Dinas Peternakan dan Perikanan (Disnakan) Pemkab menyiapkan dana melalui APBD 2020 senilai Rp 1,85 miliar untuk menjadikan kawasan ini menjadi ikon wisata baru.

"Kampung Susu Lawu di Singolawu ini rencananya untuk memperkuat kawasan Sarangan sebagai ikon wisata unggulan Magetan," ujar kepala Disnakan, drh Kustini, baru-baru ini.

Di Kampung Susu Lawu Singolangu, saat ini, terdapat 196 ekor ternak sapi yang dikelola mandiri di masing-masing rumah warga setempat. "Di sana kelak ada wisata alam, serta wisata edukasi. Termasuk pemberdayaan masyarakat," terang dia.

Terkait pengembangan, saat ini, Disnakan sedang melakukan pelelangan proyek Kampung Susu Lawu senilai Rp 1,850 miliar. Sedang anggaran total yang dibutuhkan untuk pembenahan kampung yang merupakan metamorfosis dari wisata desa Singolangu tersebut senilai Rp 4 miliar lebih.

"Gambar perencanaan dan video 3D sudah kami buat.
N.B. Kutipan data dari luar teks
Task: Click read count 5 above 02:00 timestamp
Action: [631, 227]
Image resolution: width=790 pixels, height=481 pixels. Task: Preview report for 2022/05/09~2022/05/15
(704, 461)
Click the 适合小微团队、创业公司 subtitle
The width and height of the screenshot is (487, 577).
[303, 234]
Dengan menggandeng konsultan perencana CV Pandega Magetan. Nanti untuk penganggarannya multiyears atau bertahap," jelas Kustini.

Di KSL sendiri saat ini ada fasilitas objek wisata meski masih terbatas. Seperti, bermain panah, perah susu, memberi makan ternak sapi dan menaiki kuda. Disnakan sendiri juga memberi pelatihan kepada ibu-ibu di Singolalu untuk mandiri dan produktif.

"Pelatihan kami berikan kepada ibu-ibu PKK dan remaja. Terutama pembuatan olahan susu sehingga menunjang keberadaan Kampung Susu Lawu. Seperti olahan yoghurt, permen, dan olahan lain yang berbahan susu," paparnya. (ar/mk)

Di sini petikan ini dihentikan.